The modern reader will find the Epistle easier to understand if he gains some acquaintance with the doctrine of angels current in the Judaism of St. Paul's time. This doctrine had received a great development in the centuries immediately preceding the birth of Christ. The world was imagined to be full of angels and demons, who presided over all the operations of nature and entered into the closest relations with the life of man. Every blade of grass had its angel, much more the mightier forces and elements of nature. Each nation had its angel, who guided its destiny and fought its battles. The common view that the angels are sinless was unknown, and even the best were not regarded as free from moral imperfections. Owing to the distance which later Jewish theology set between God and the world, it was natural that many should turn for help to the angels, who were ever close at hand and were the actual controllers of the ordinary course of nature and human affairs. It is probable that by 'the elements of the world' (Colossians 2:8; Colossians 2:20 RV) St. Paul means the elemental spirits, and he considers the whole race of man, both Jewish and Gentile, to have been in subjection to these 'elements,' 'which by nature were no gods' (Galatians 4:3). This angelic rule found one expression in the life of Israel which is of great importance for our purpose. It was a tenet of Judaism, endorsed also in the New Testament (Acts 7:53 cp. Acts 7:38; Galatians 3:19; Hebrews 2:2), that the Law had been given through the angels; accordingly subjection to it meant subjection to them.
A large section of Epaphras' converts at Colossæ had given their adhesion to the false teaching, and no doubt the sounder portion had written for advice to Epaphras or even to St.
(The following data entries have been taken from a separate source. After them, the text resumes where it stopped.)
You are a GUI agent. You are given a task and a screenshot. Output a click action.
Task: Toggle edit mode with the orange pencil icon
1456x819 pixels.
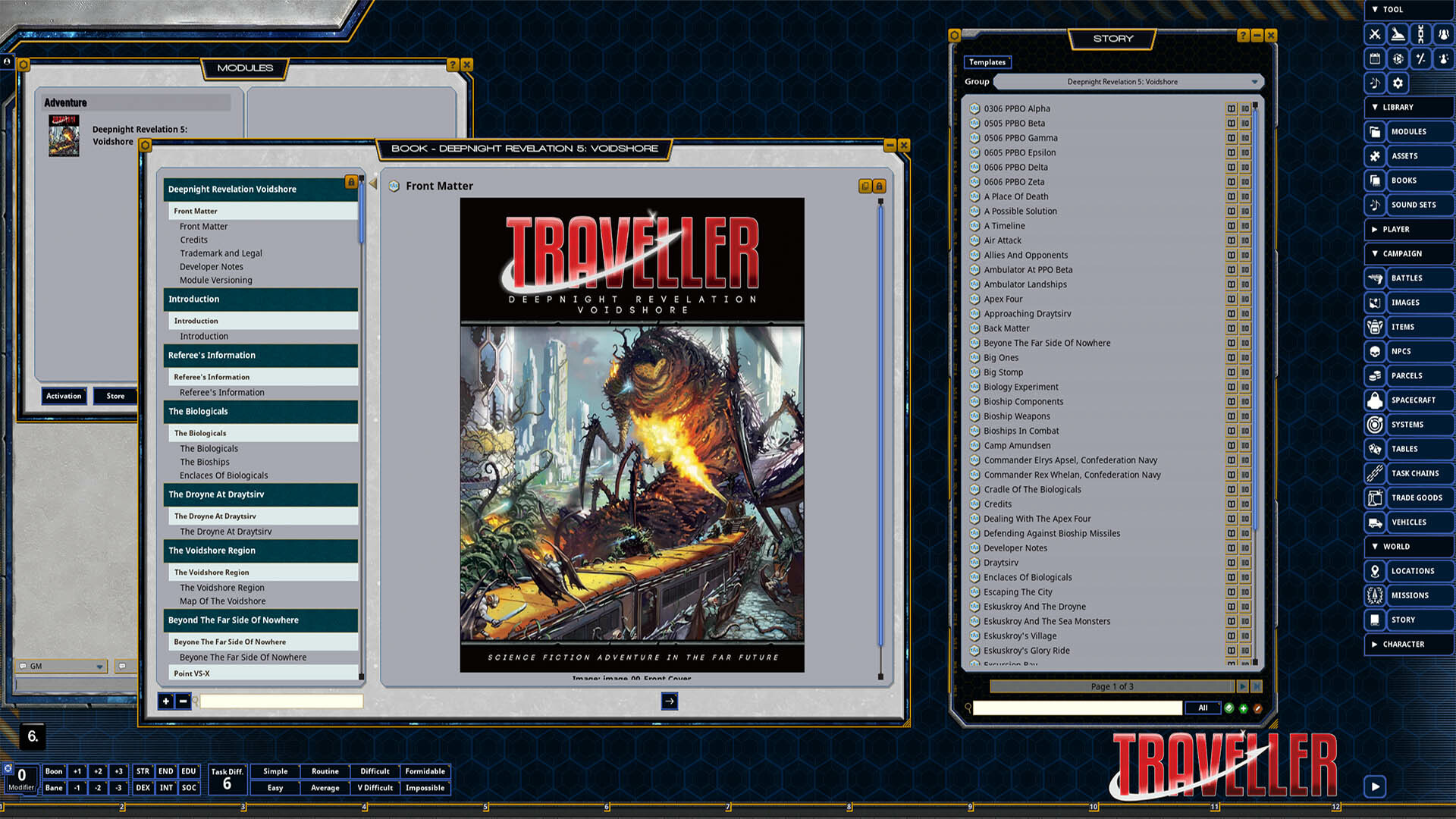[1259, 708]
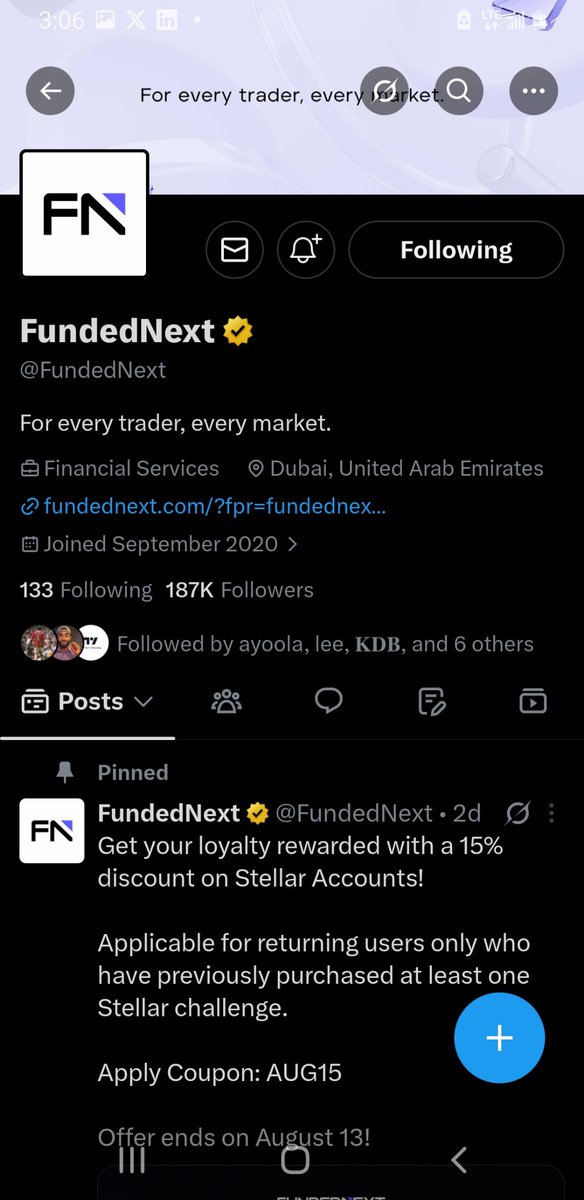Open the Grok icon in the header
This screenshot has height=1200, width=584.
point(385,92)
Paul, and hence the Epistle before us.
St. Paul does not meet the Colossian heresy by an appeal to the Old Testament, which might have been set aside by allegorical interpretation. He meets it by an appeal to their own experience, and by a statement of the Person and work of Christ, the Son of God and all-sufficient Saviour, and he dwells on them as contradictory to and incompatible with the conceptions entertained by the false teachers. In the Son, who had condescended to become man, there resides, he says, the totality of the divine qualities and powers. Of Himself He is sufficient to form the link uniting God and man together. Where, then, is there room for angelic and other mediators intruding between the lowliness of man and the majesty of God? Christ suffices to bridge the chasm. And how insufficient are angelic beings for such an end! Christ, acting for His Father, has created the universe and is its Head—not any angel. The angels were indeed His creatures. Christ—not any angel—is also the Head of the Church. The Old Dispensation, indeed, had been 'ordained by angels' (Galatians 3:19), and was under their supervision. But their Dispensation, with its ordinances and rules and observances, was done away with (Ephesians 2:15). Christ had taken the bond of the Old Dispensation (and of every other religion which founds itself on outward observances) and had nailed it to His Cross, superseding by His own operation the inferior work which had been entrusted to the agency of angels. How can it be right to descend to the adoration of angels from the worship of the Lord and Creator of angels, who had shown His superiority to their 'principalities and powers,' and had 'openly triumphed' over the Dispensation which they had been allowed to superintend, by the Dispensation inaugurated by the Cross (Colossians 2:14). Such an adoration is no sign of humility, but a superstition dishonouring to the gospel and arising from an inability to realise the true relation between God and man, as man is reconciled and adopted in Christ (Colossians 2:18). As to the rules of outward observances in which Judaism delighted, and the injunctions of asceticism which perhaps followed from the misapprehension of the nature of matter, they are of no use as restraints to the flesh, and only lead to a self-conceit which applauds itself for its humility.
The overmastering idea of the greatness of Christ gives their form to some of the practical exhortations which succeed to the argument—'Christ sitteth upon the right hand of God': 'your life is hid with Christ in God': 'Christ our life': 'Christ is all in all': 'as is fit in the Lord': 'as to the Lord, and not unto men': 'the Lord Christ': 'the mystery of Christ': 'Epaphras, a servant of Christ' (Colossians 3:1; Colossians 3:3; Colossians 3:11; Colossians 3:18; Colossians 3:23; Colossians 4:3; Colossians 4:12).